Le parallèle est un peu hasardeux mais je garde le souvenir d'une séance étrange, l'impression d'occuper une position semblable aux chevaux sauvages que le protagoniste tente de dresser avec soin et minutie. À reculons, qui plus est, avec des réserves alimentées par le précédent film de Chloé Zhao, Les Chansons que mes frères m'ont apprises, vague succédané d'un Terrence Malick des mauvais jours dont le sceau "Sundance" était un peu trop apparent à ma sensibilité. La surprise est donc de taille quand on se retrouve happé par cette enveloppe formelle, et surtout par cet univers qui sur le papier n'avait pas d'arguments décisifs.

The Rider parvient à faire cohabiter récit documentaire et partie fictionnelle beaucoup plus naturellement et efficacement. L'influence supposée de Malick n'est pas tout à fait abolie, mais elle est beaucoup mieux canalisée, moins gênante, moins systématique dans son utilisation des plans au ras des herbes hautes en contre-jour, avec la lumière rasante d'un lever ou d'un coucher de soleil. On n'aura aucun mal à croire que la blessure de Brady Jandreau exhibée en tout début de film, stigmate d'un rodéo qui s'est mal terminé, est bien réelle.

Il y a bien des passages légèrement pénibles, un peu trop sur-signifiés, notamment quand le film essaie de dépeindre les conséquences du traumatisme sur son comportement en famille, la pression psychologique, son dévouement auprès d'un ami qui a subi le même accident que lui mais qui s'en est beaucoup moins bien sorti. Le parallèle entre l'homme et le cheval, le premier pouvant continuer à vivre avec une blessure quand il faut abattre le second, est dans le même esprit, un peu trop souligné mais porteur d'un symbolisme pas complètement rédhibitoire.

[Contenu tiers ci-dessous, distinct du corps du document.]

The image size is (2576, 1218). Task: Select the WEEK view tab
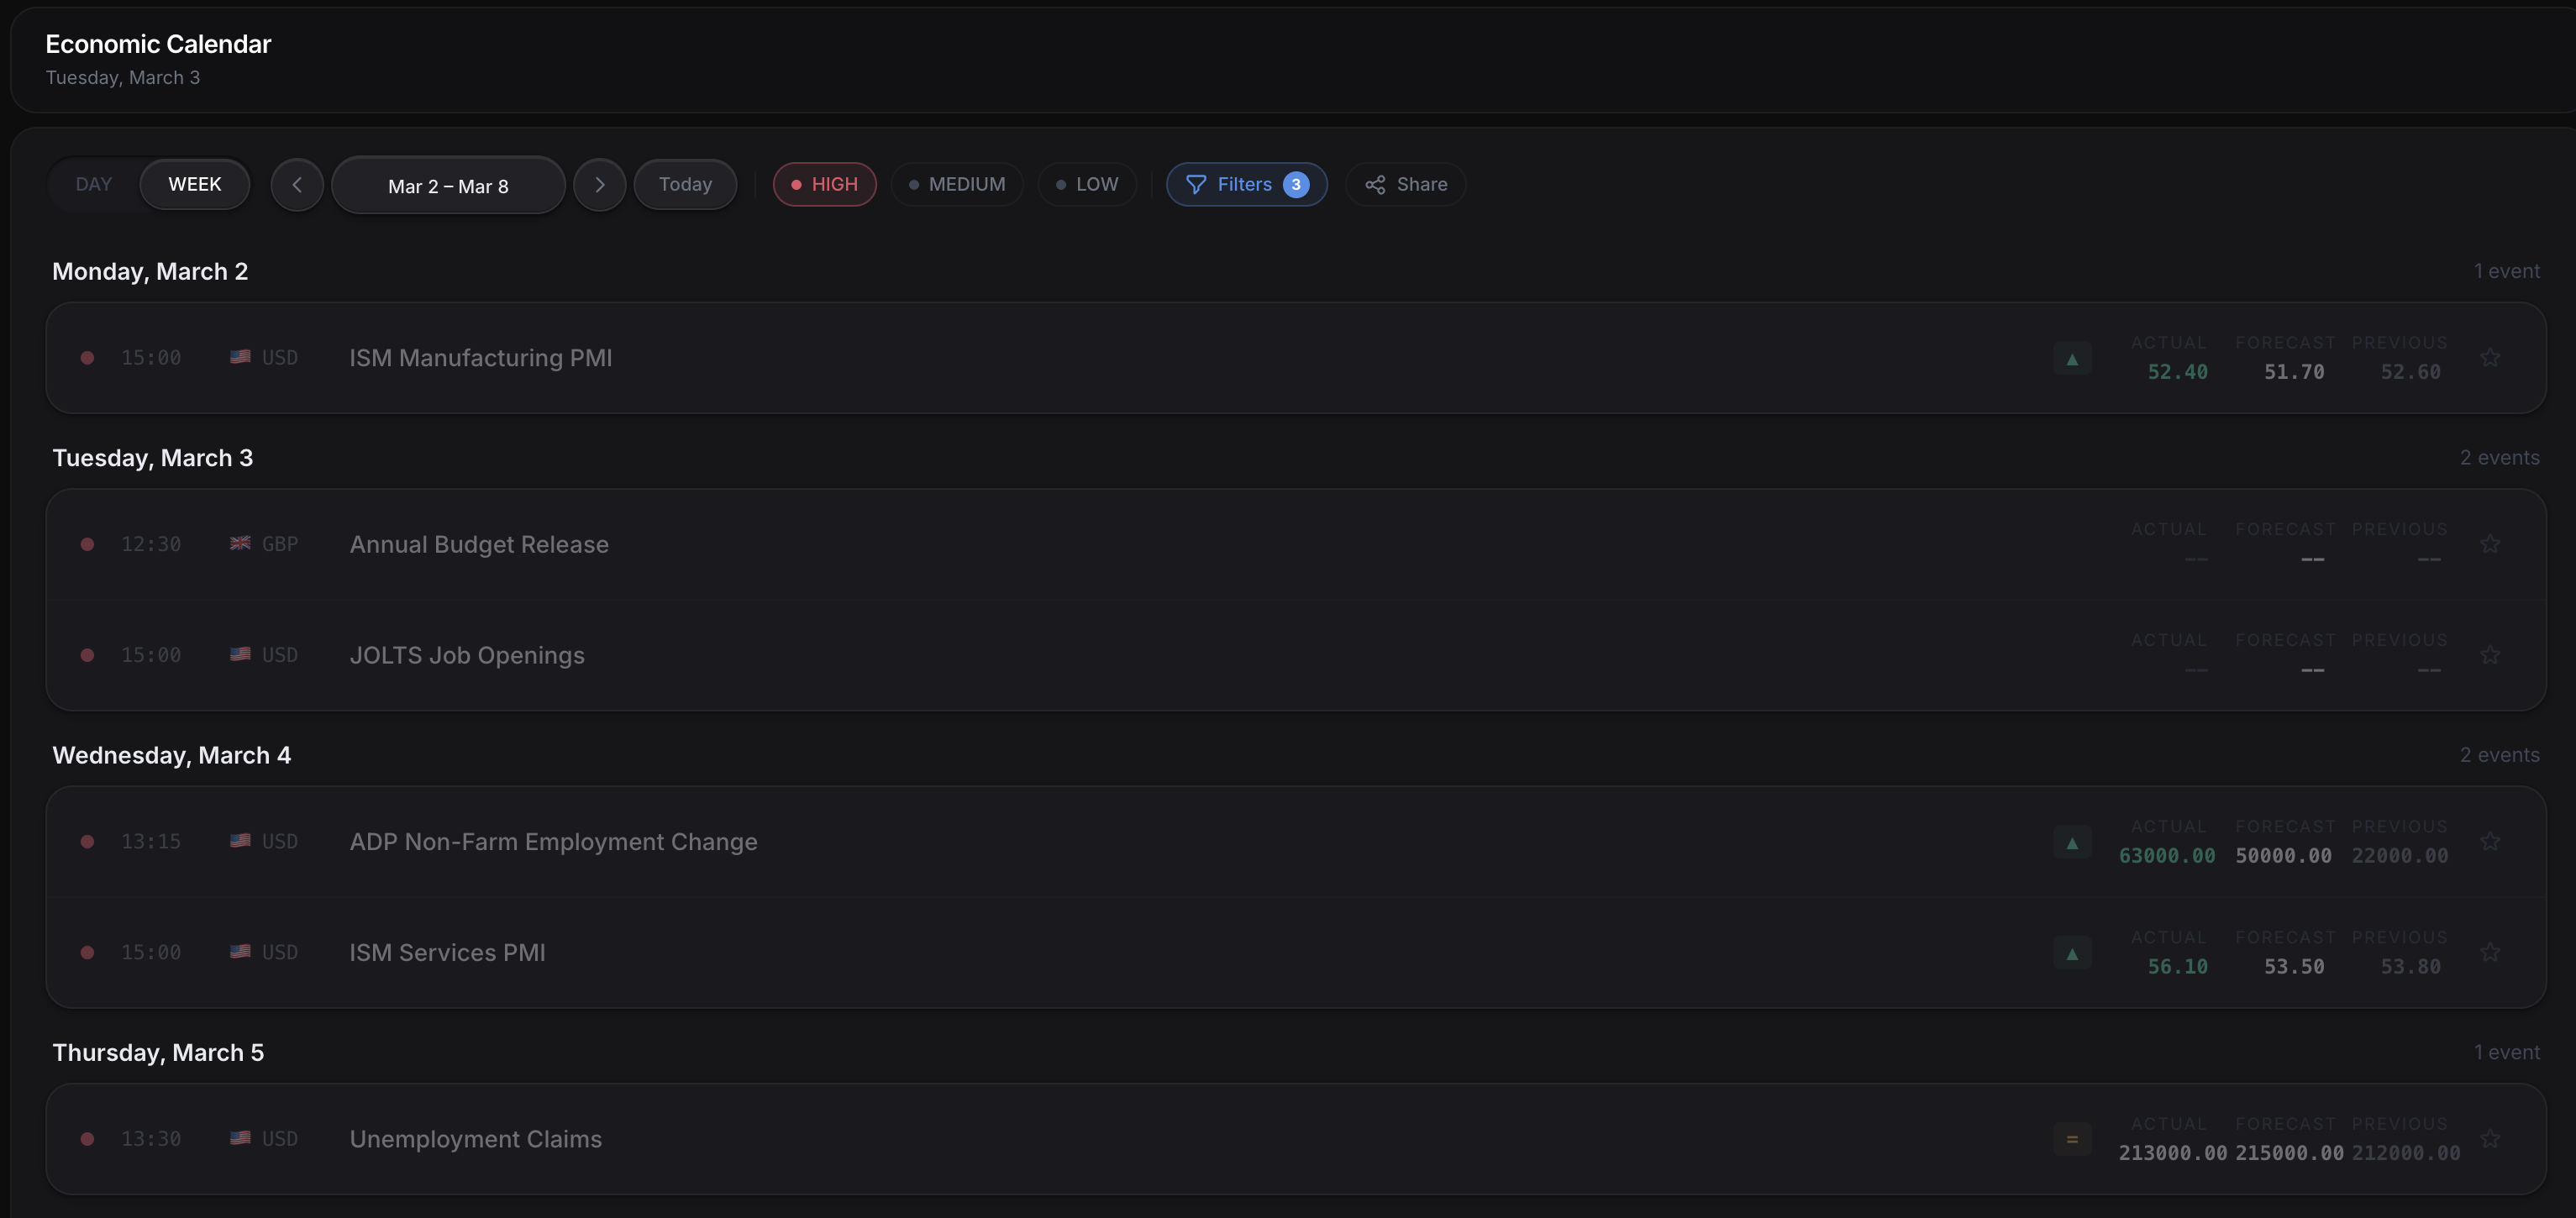pos(194,184)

Là où The Rider excelle, au-delà de sa capacité à magnifier les espaces naturels du Dakota de l'aube au crépuscule, c'est dans la retranscription des gestes simples du cavalier devenu dresseur. Dans sa façon d'approcher l'animal, dans la simplicité apparente de ses mouvements, il parvient à faire toucher du doigt quelque chose qui ne paraît pas particulièrement sensible de prime abord. Chloé Zhao parvient également à laisser émerger un certain anachronisme, avec ces cowboys du XXIe siècle, qui éclate lorsque Brady se retrouve au supermarché, pris en photo avec un téléphone au rayon des cosmétiques. La confrontation entre les deux mondes n'est ni comique ni tragique, elle se développe dans l'arrière-plan et esquisse doucement une incompatibilité fondamentale.

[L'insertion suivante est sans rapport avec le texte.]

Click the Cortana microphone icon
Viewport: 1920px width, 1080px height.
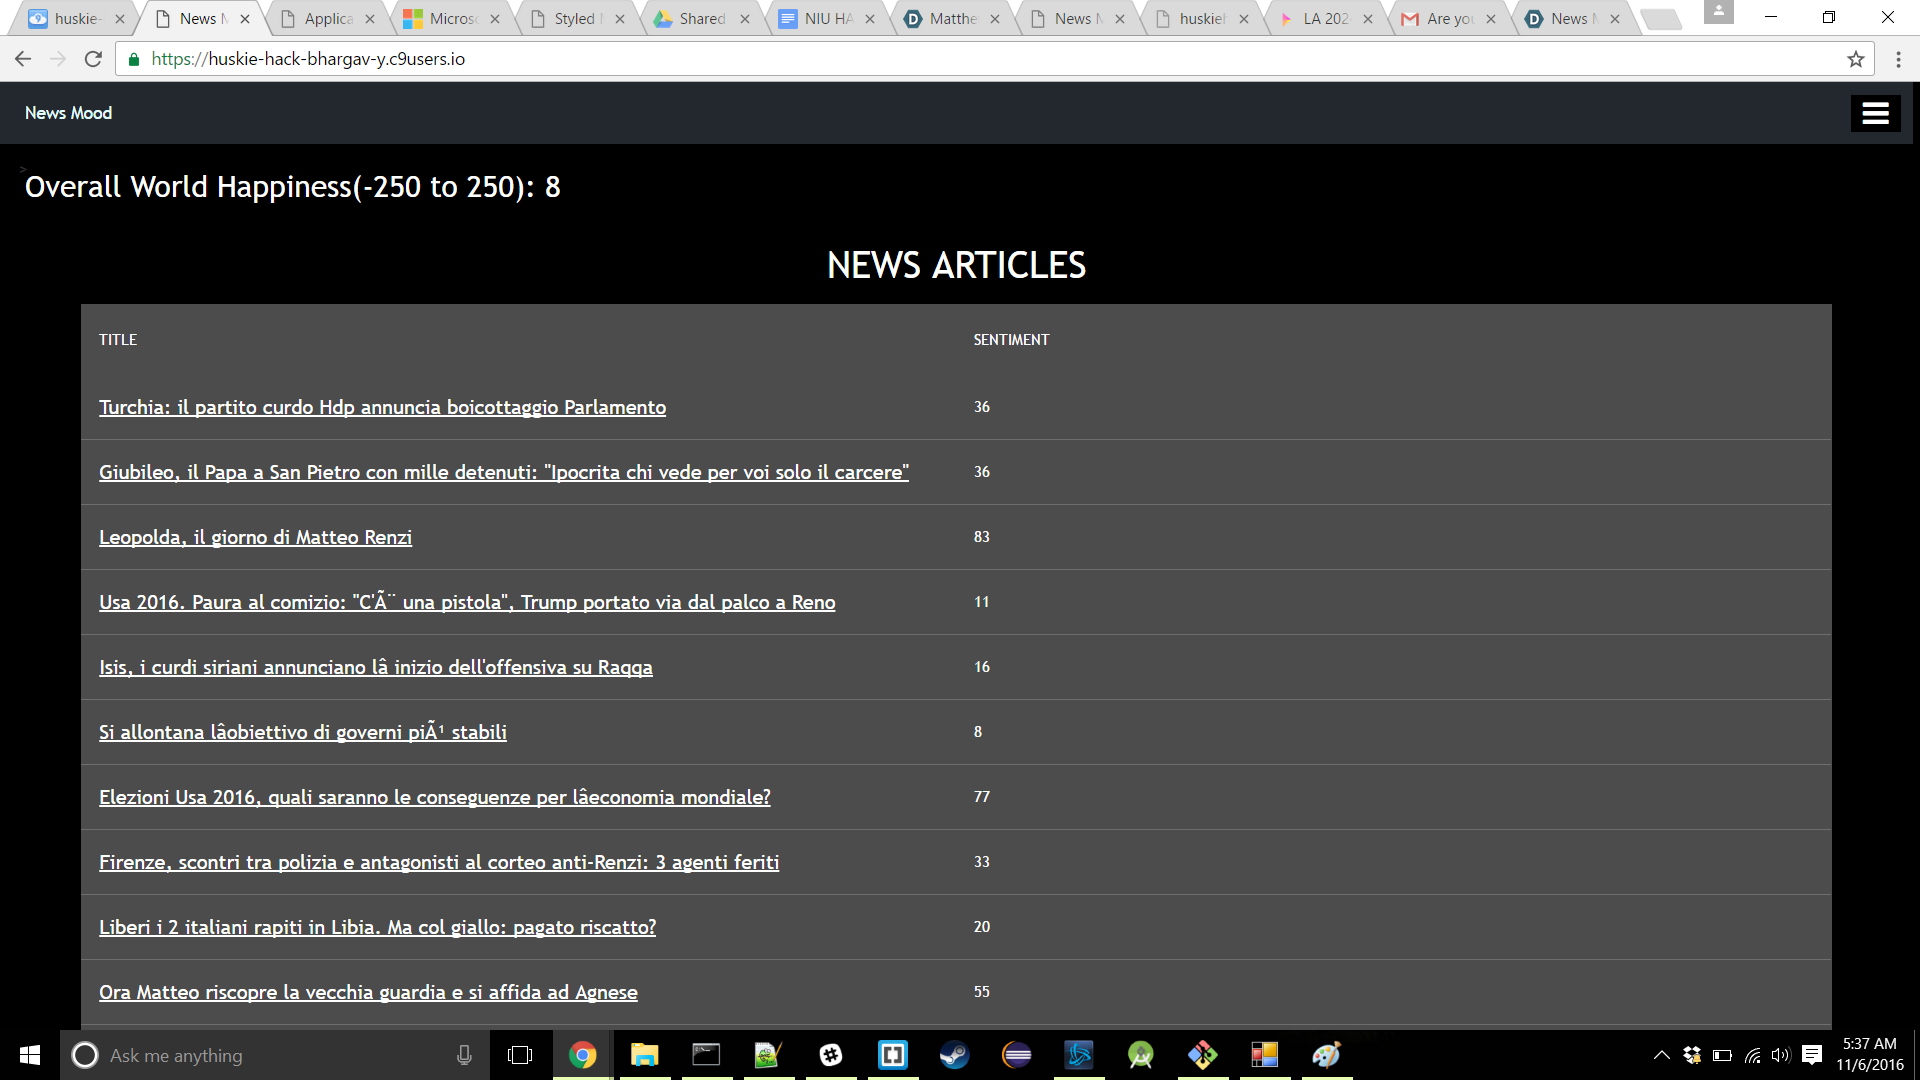point(464,1055)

C'est d'ailleurs un atout discret du film, qui parvient à jouer sur la dimension émotionnelle de son histoire sans trop tirer sur la corde sentimentaliste. Le dispositif minimaliste déployé au niveau de la narration, par opposition avec la forme parfois grandiloquente, introduit un paradoxe intéressant. Pas de mièvrerie pour décrire les douleurs, les blessures, les handicaps : la frontière n'est pas toujours très loin, mais l'exercice est tout de même globalement réussi. Il y a dans le portrait de Brady une forme de candeur, une défiance envers la mort, une forme d'incommunicabilité, une obsession maladive telle une chape de plomb l'empêchant d'évoluer dans une autre direction.

NB : Référence aux commissaires-priseurs dans How Much Wood Would a Woodchuck Chuck? de Herzog ou simple coïncidence ?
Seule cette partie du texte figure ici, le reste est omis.